Поскакал гонец к Емеле. День скачет, ночь скачет, едва живой прискакал.

— Где дурак? — с порога кричит.

А Емеля ему с печи:

— А вон на пороге стоит.

Рассердился гонец:

— Ах ты, такой-сякой! Да как ты смеешь царскому гонцу такие слова говорить!.. Да я тебя… Да ты у меня!.. Собирайся живо, приказано тебе к царю явиться!

— А чего я там не видал, — говорит Емеля, — мне и здесь хорошо.

Затопал ногами гонец:

— Ну, погоди же, запляшешь ты у меня!

А Емеля только смеется.

— Смотри, — говорит, — как бы самому не заплясать.

Отвернулся он к стенке и тихонько говорит:

— А ну-ка, по щучьему веленью, по моему хотенью, ступай, гонец, в царский дворец. Да не шагом, не бегом, а вприсядку.

Не успел он договорить, а гонец уж подбоченился, да как пошел выкидывать коленца. Так плясом на самую дорогу и выкатил.

Хочет он назад завернуть, а ноги его не слушают, ноги Емелю слушают, прямо к царскому дворцу гонца несут.

А царь уже на крылечке стоит — ждет не дождется.

— Где Емеля? — кричит. — Подавай сюда Емелю!

Утерся гонец рукавом, перевел дух и отвечает:

— Хочешь казни, хочешь милуй, а я к этому сатане больше не пойду. Наплясался!

Призвал царь своих министров и генералов и приказывает:

— Доставить мне Емелю. Чтобы к завтраку здесь был. А не доставите — всем головы долой. — И пошел в свои покои.

Стали министры да генералы думать. Думали-думали, ничего не придумали.

Тут вызывается один старичок — отставной генерал.

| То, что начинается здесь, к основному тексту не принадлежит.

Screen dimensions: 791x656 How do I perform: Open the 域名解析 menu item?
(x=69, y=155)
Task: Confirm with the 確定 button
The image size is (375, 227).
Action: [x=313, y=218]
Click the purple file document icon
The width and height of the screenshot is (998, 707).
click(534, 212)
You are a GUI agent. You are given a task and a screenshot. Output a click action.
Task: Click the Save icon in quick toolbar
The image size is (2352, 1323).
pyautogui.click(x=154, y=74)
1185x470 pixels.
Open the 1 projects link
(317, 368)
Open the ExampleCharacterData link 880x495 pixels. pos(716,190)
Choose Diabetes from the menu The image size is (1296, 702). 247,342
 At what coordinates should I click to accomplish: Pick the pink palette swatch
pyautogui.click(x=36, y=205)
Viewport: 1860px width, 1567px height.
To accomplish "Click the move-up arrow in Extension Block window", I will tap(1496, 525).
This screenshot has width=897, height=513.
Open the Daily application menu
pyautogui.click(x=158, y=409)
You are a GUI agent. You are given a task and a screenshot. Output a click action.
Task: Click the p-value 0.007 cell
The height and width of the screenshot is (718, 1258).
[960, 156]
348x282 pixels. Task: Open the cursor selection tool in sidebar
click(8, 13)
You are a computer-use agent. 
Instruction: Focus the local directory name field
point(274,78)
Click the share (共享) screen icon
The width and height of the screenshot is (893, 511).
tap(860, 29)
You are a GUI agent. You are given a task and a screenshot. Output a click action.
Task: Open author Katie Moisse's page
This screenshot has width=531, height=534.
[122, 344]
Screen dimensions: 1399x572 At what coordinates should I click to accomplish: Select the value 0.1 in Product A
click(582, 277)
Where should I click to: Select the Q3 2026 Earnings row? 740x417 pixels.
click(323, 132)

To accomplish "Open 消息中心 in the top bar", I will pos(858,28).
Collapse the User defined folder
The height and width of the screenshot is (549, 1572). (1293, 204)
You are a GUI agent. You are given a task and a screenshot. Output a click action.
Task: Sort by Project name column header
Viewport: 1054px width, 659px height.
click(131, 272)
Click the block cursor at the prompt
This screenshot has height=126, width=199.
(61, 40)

— Ладно, — говорит, — я поеду. Чем черт не шутит!

Сел в карету и поехал.

Вот подъезжает он к Емелиному дому.

Карету у ворот оставил, через двор пешочком семенит.

В избу вошел, поясной поклон отвесил и ласково говорит:

— Не угодно ли вам, Емельян Иваныч, в карету пожаловать. Царь-батюшка без вас не пьет, не ест, все в гости к себе поджидает.

— Видать, он у вас сытый, — говорит Емеля. — Ужо проголодается, так меня ждать не станет. — И повернулся к стенке.

Вздохнул старичок.

— А уж царь-батюшка и подарки вам приготовил: красный кафтан, да красный кушак, да красную шапку. Зря пропадет добро…

Услышал это Емеля и опять к генералу повернулся.

— А сапоги, — говорит, — приготовил?

Обрадовался генерал.

— Как же, как же, — говорит, — узорчатые, с подковками. Пожалуйте в карету!

— Нужна мне твоя карета, — отвечает Емеля. — Я и без кареты скорей твого доеду.

Нахлобучил он шапку, подтянул кушак.

— А ну-ка, — говорит, — по щучьему веленью, по моему хотенью, вези меня, печь, в царский дворец.

Затрещала изба, зашаталась.

Вышла печь из угла на середку, потопталась на месте — да как пойдет — через сени, да во двор, да на улицу, — только пыль сзади стелется.

Генералу за ней и не поспеть.

— Гони! — кричит кучеру. — Настегивай!